朝、目覚ましよりも先に、妙なにおいで起こされた。
ベッドの横、積み上がった洗濯カゴ。3日前に「今日は絶対に干す!」と宣言したTシャツたちが、まだそこに鎮座していた。
「……あ、これは完全に発酵してますね」
私は実況アナウンサーのように、ひとりごちた。
でも捨てるのは惜しい。だってそのTシャツ、去年セールで「これ着れば人生変わる」と思い込んで買ったやつだ。
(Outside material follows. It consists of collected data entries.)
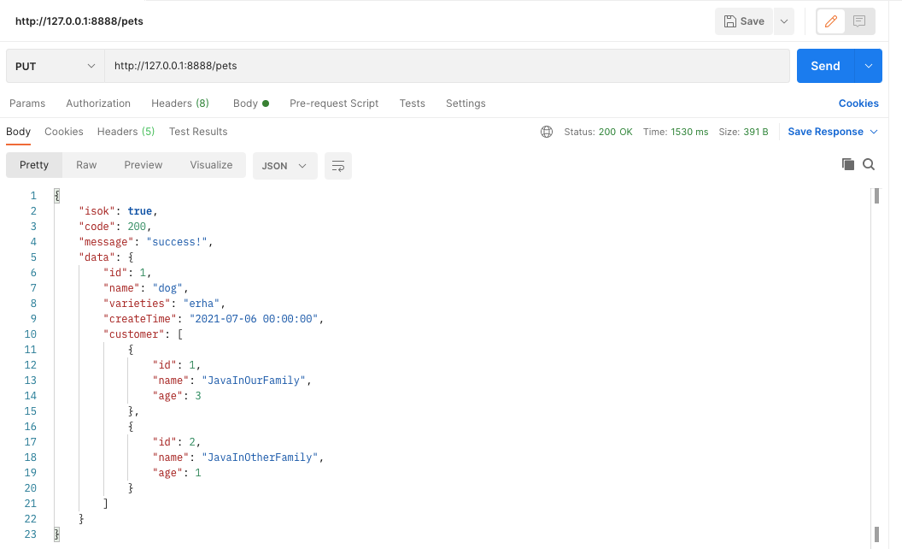Click the network globe icon
Viewport: 902px width, 549px height.
[x=547, y=132]
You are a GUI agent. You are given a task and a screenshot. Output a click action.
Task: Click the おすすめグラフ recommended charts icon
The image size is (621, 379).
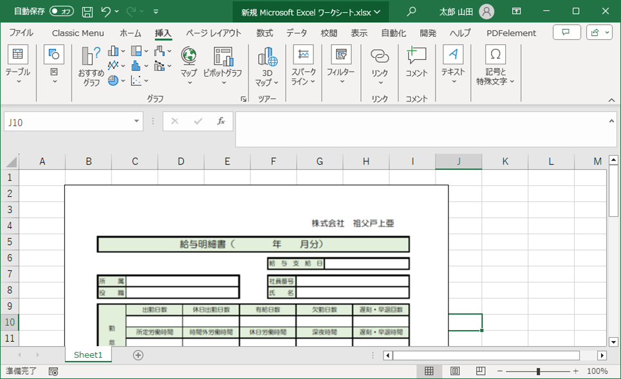coord(91,66)
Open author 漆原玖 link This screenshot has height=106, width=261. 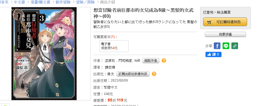[x=110, y=61]
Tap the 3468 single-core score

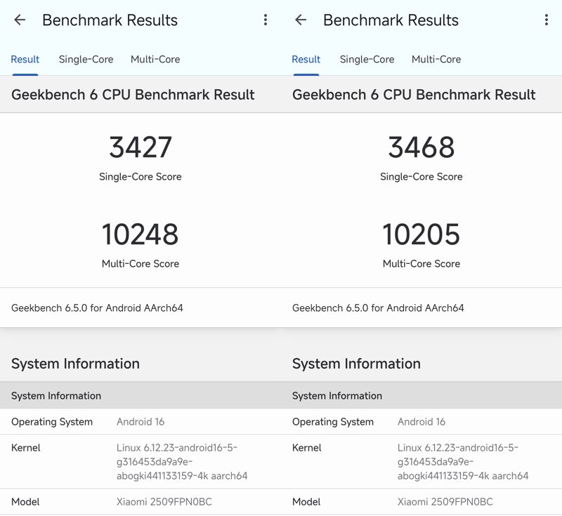pos(422,147)
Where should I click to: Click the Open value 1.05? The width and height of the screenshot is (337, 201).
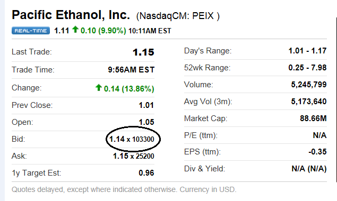point(146,122)
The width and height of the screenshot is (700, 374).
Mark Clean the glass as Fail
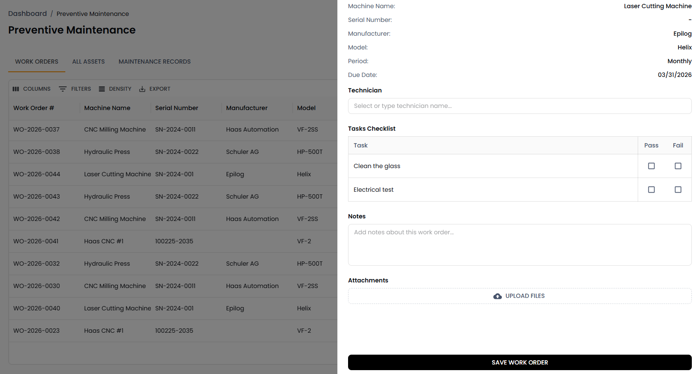(678, 166)
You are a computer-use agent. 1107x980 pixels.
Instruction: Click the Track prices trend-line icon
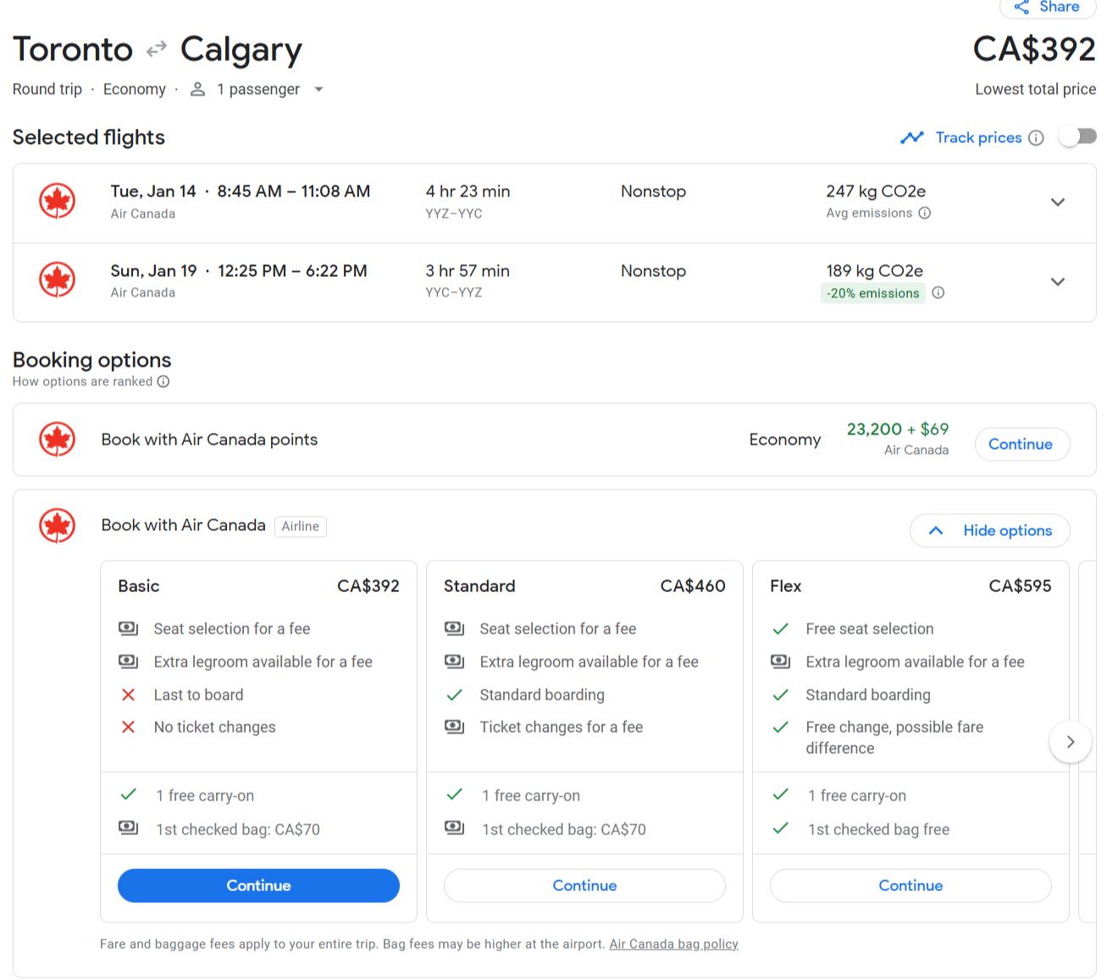(x=911, y=138)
人生は変わらなかったけど、部屋着としては優秀だった。
そこで私はひらめいた。
「ズボラ女王流!洗濯物忘れ3日目のTシャツをごまかす選手権!」
まずは香水ぶっかけ戦法。
シュッ、シュッ、シュッ。
……結果、甘ったるい花の香りにまぎれて、「おばあちゃんちの納戸」みたいな匂いが立ち込めた。失格。
次にドライヤー熱風ごまかし戦法。
「殺菌とか、できるんじゃない?」と信じて。
ブォォォォ!と10分当ててみたら……、匂いは生暖かく循環するだけで逆に部屋中に広がった。会場ざわつく。
最後に開き直り戦法。
「この匂いが私の個性ですけど?なにか?」という顔で出社する。
……ただし、同僚の「あれ?雨降ってた?」というひと言で敗北を悟る。
私はオフィスのトイレに駆け込み、心に誓った。
「明日こそ……絶対に……洗濯する……!」
……と毎回思って、次の日もまた同じことを繰り返すのだった。